TERp Phrase Table Version 0.1 Matthew Snover (snover@umiacs.umd.edu) http://www.cs.umd.edu/~snover 2/2/09 This package contains the paraphrase phrasetable used by TERp in the NIST Metrics MATR 2008 workshop. This data is distributed under the license in LICENSE.TXT. The following files are contained in this distribution: * unfiltered_phrasetable.txt : This is the TERp phrase table, a plain text file containing paraphrases and their probabilities. * LICENSE.TXT : The license under which this data is distributed. * README.txt : This readme file. Each line in the phrase table is formated as follows: PROBABILITY

REF_PHRASE

PARAPHRASE

So for example, the following line from the phrase table: 0.575343

13 buildings

13 homes

indicates that the phrase "13 buildings" is paraphrased to "13 homes" with probability 0.575343. The paraphrases used in TERp are extracted using the pivot-based method (Bannard and Callison-Burch, 2005) with several additional filtering mechanisms to increase precision. The corpus used for extraction was an Arabic-English newswire bitext containing approximately 1 million sentences.
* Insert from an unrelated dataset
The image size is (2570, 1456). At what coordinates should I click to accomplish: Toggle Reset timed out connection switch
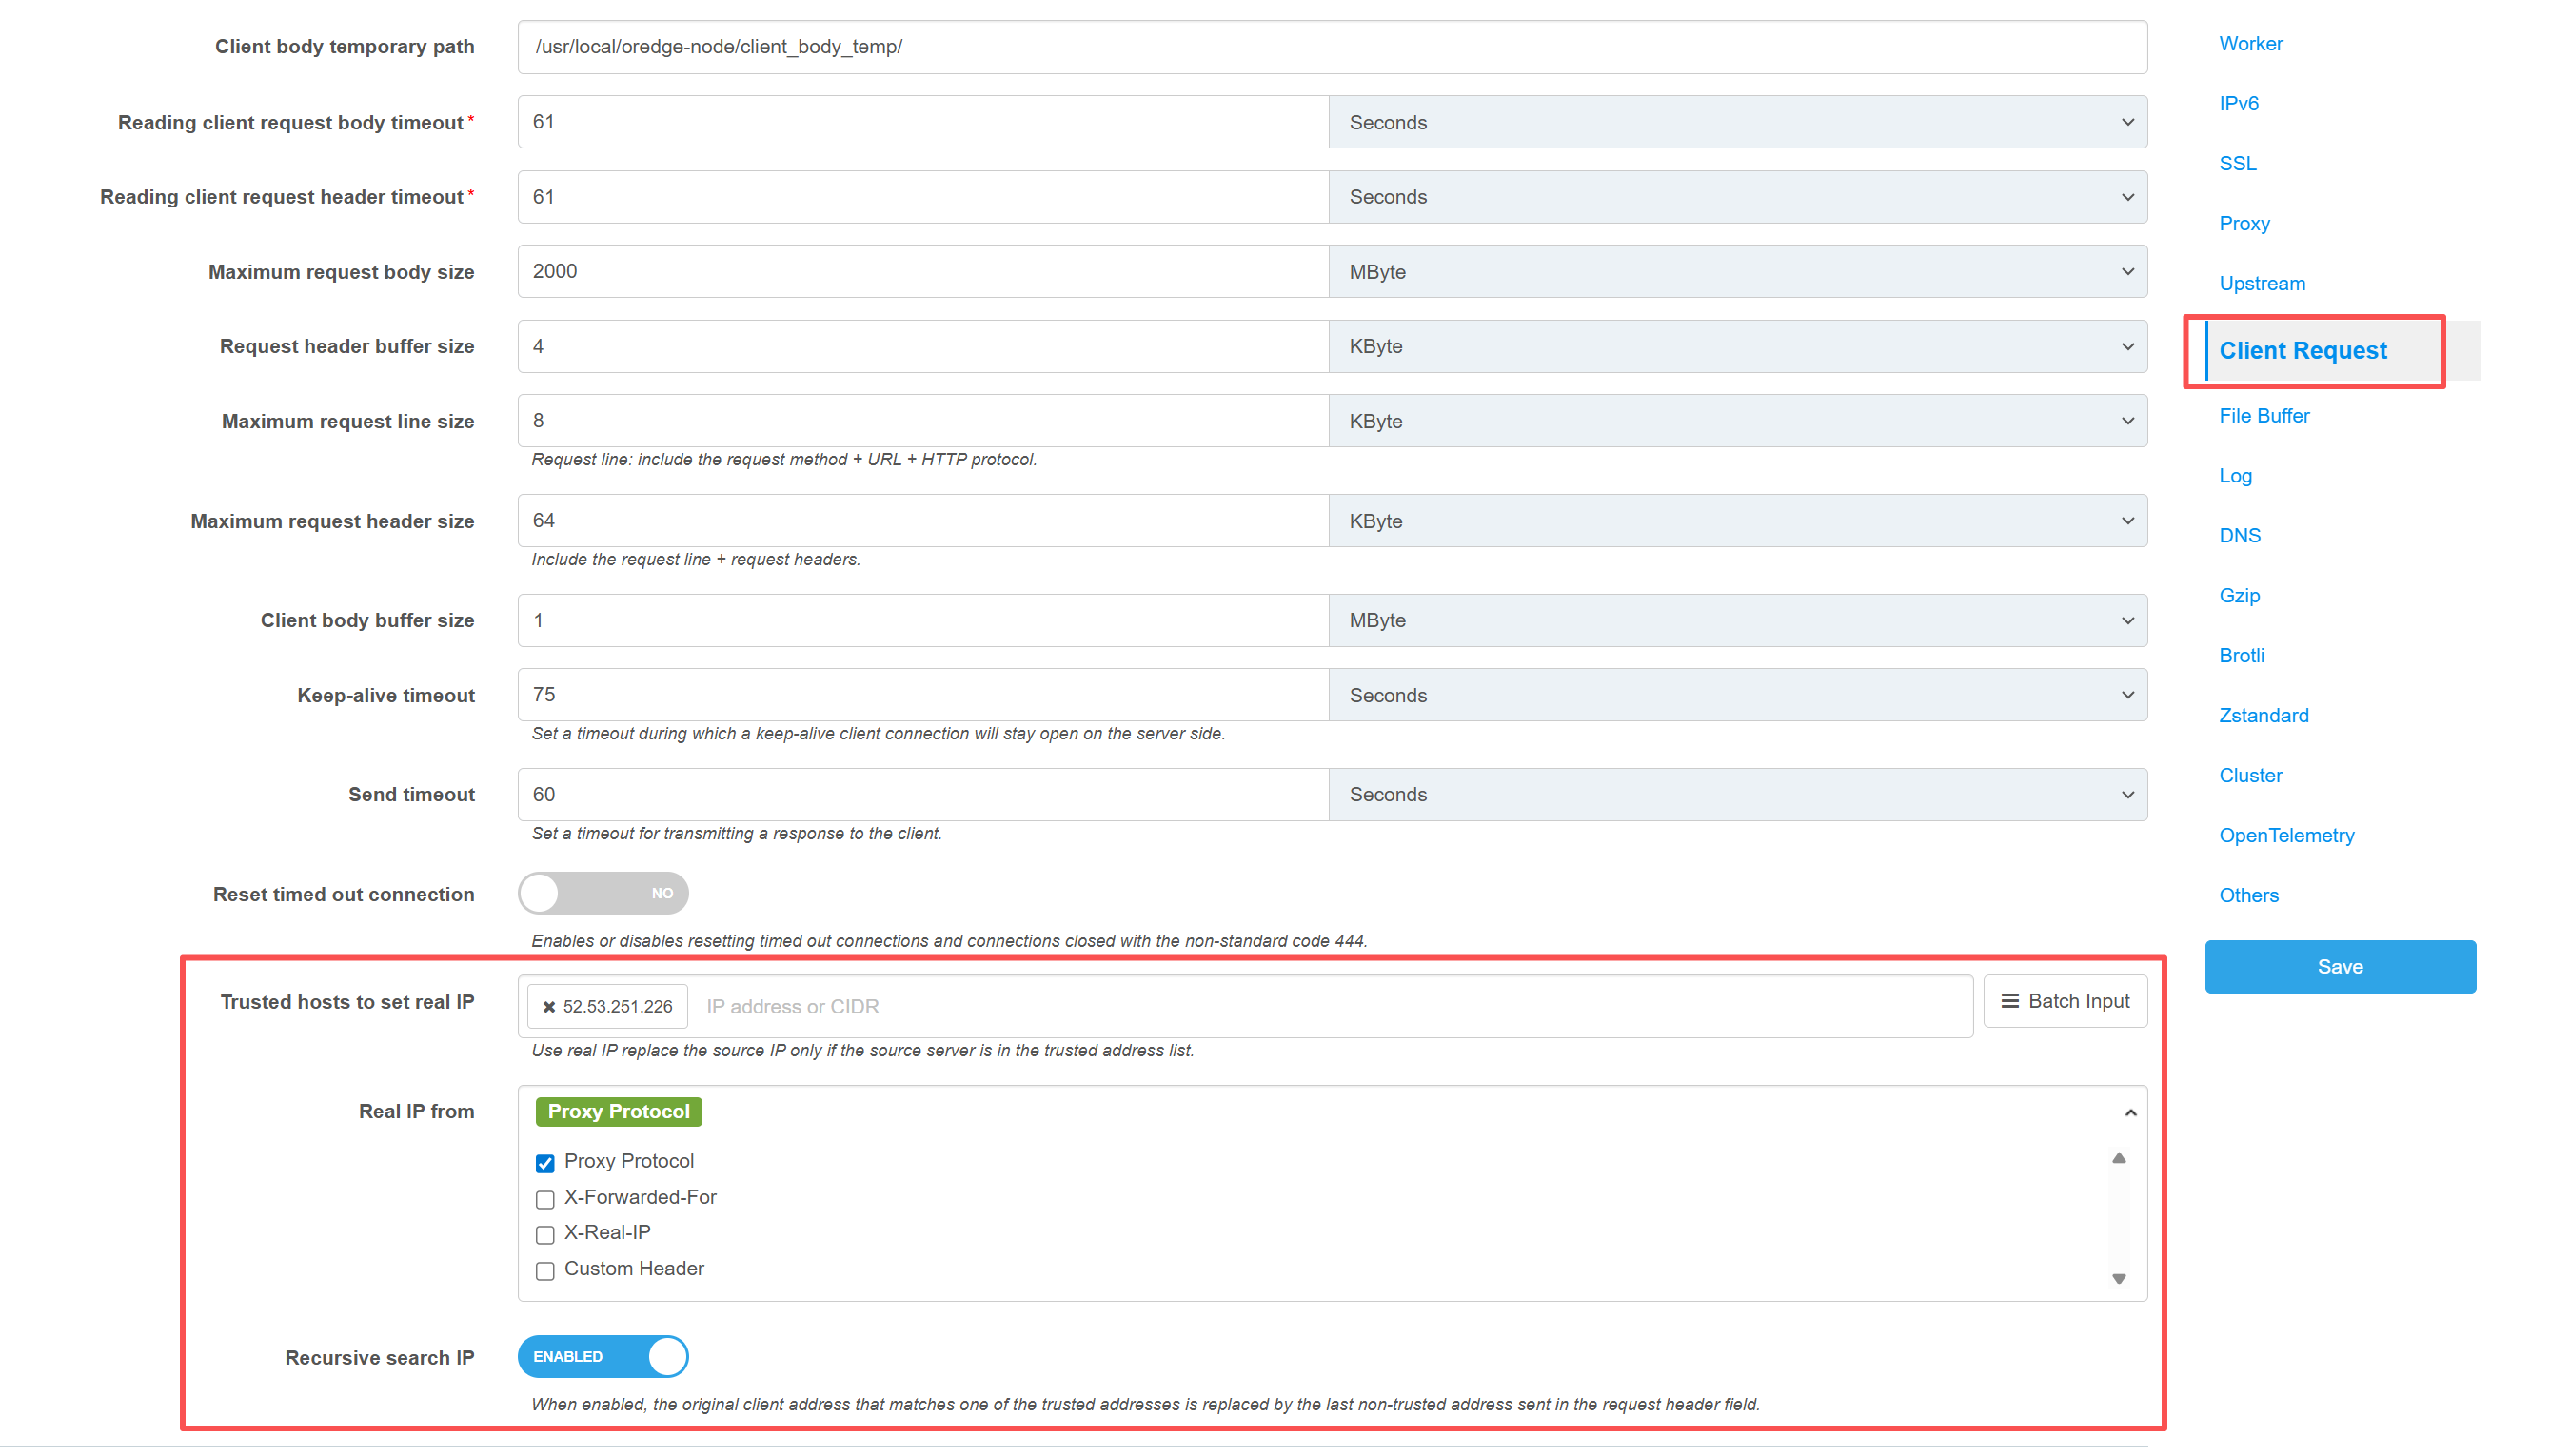(603, 893)
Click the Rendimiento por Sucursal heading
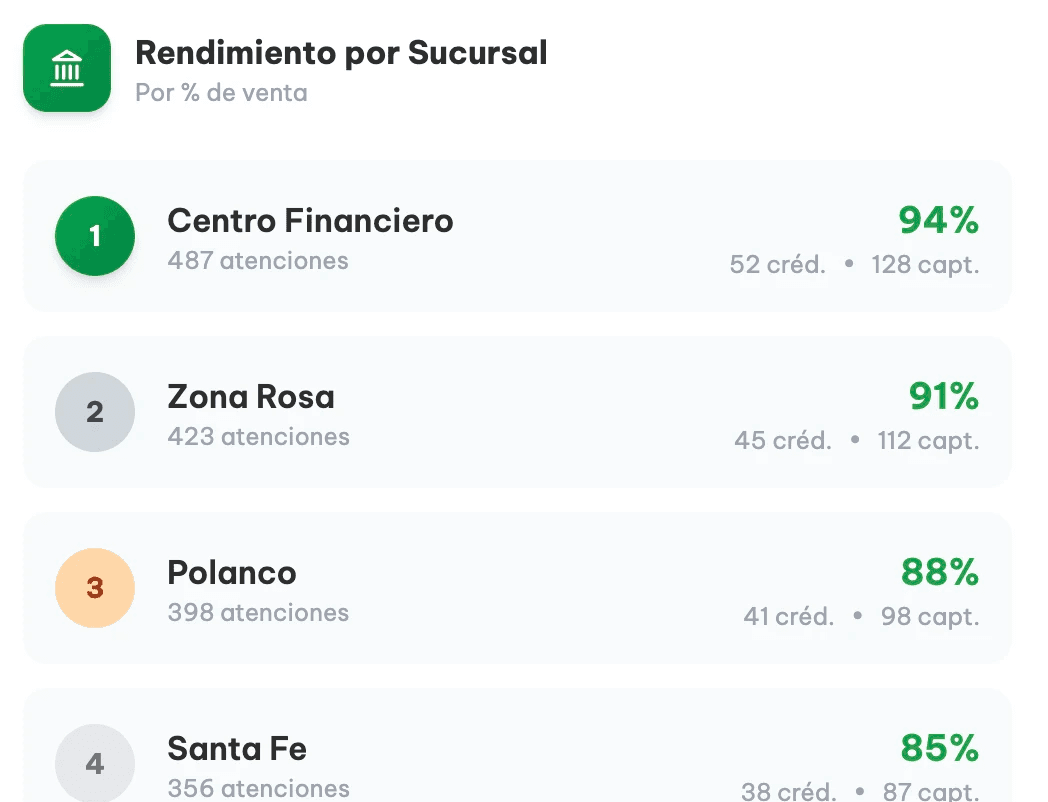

Citation and description for TER-Plus and this paraphrase phrasetable: Matthew Snover, Nitin Madnani, Bonnie Dorr, and Richard Schwartz, "Fluency, Adequacy, or HTER? Exploring Different Human Judgments with a Tunable MT Metric", Proceedings of the Fourth Workshop on Statistical Machine Translation at the 12th Meeting of the European Chapter of the Association for Computational Linguistics (EACL-2009), Athens, Greece, March, 2009.